# What the task asks
Can you repeat the material below word for word, leaving out the pictures?

# Records for this task

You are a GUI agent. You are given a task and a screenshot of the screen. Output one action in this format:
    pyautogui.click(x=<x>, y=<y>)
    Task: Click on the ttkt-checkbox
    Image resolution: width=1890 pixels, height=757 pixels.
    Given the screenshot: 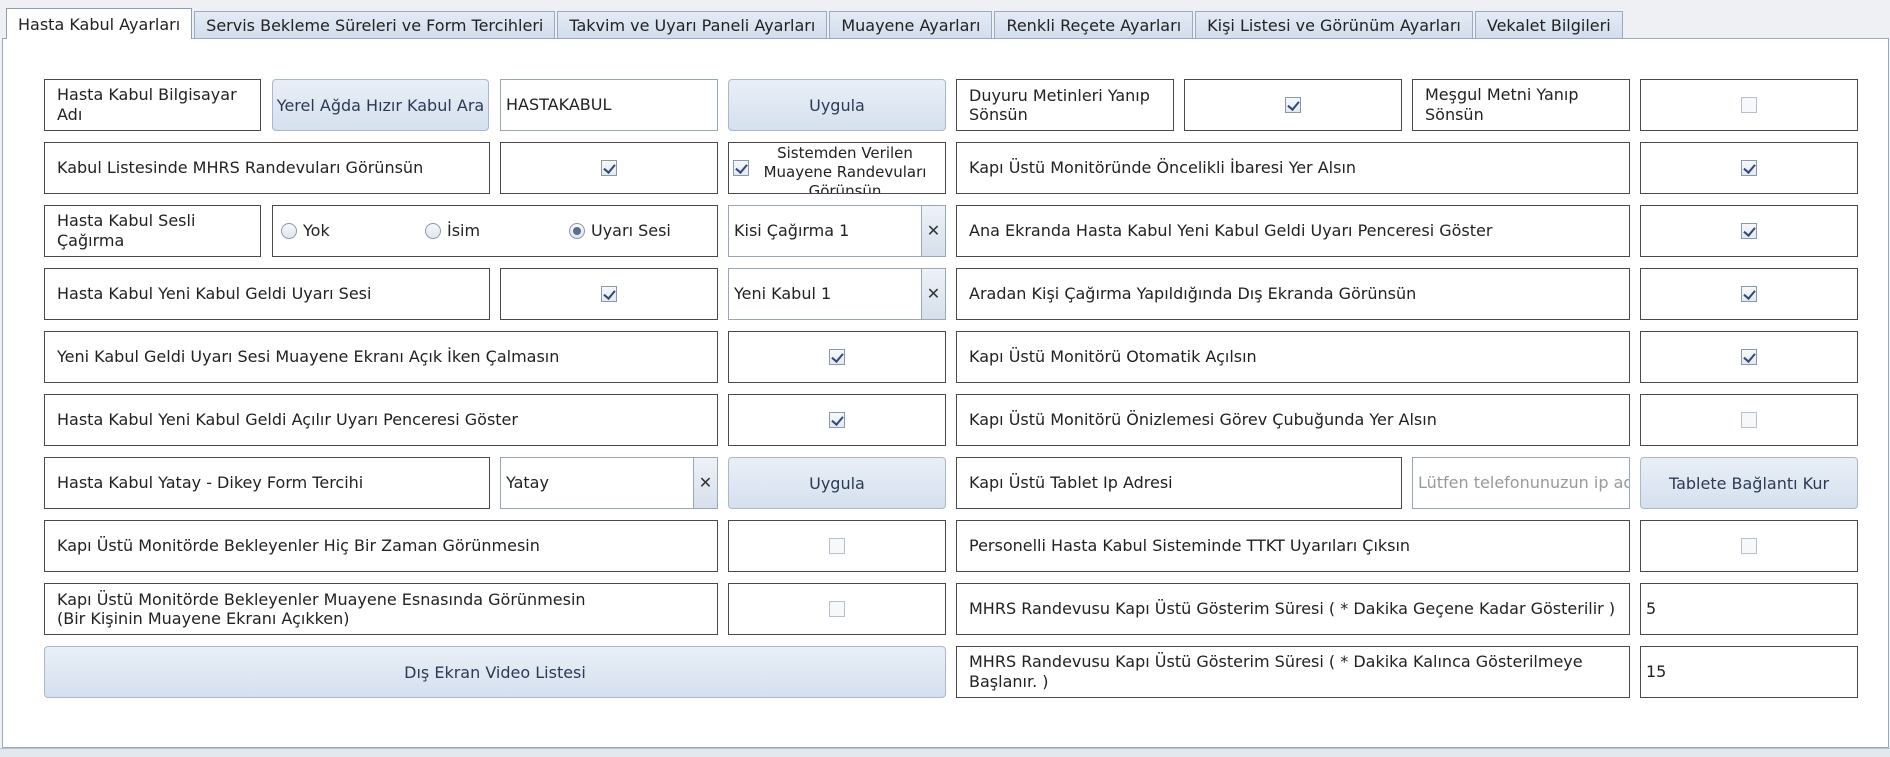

# Written solution
You are a GUI agent. You are given a task and a screenshot of the screen. Output one action in this format:
    pyautogui.click(x=<x>, y=<y>)
    Task: Click on the ttkt-checkbox
    Image resolution: width=1890 pixels, height=757 pixels.
    Given the screenshot: 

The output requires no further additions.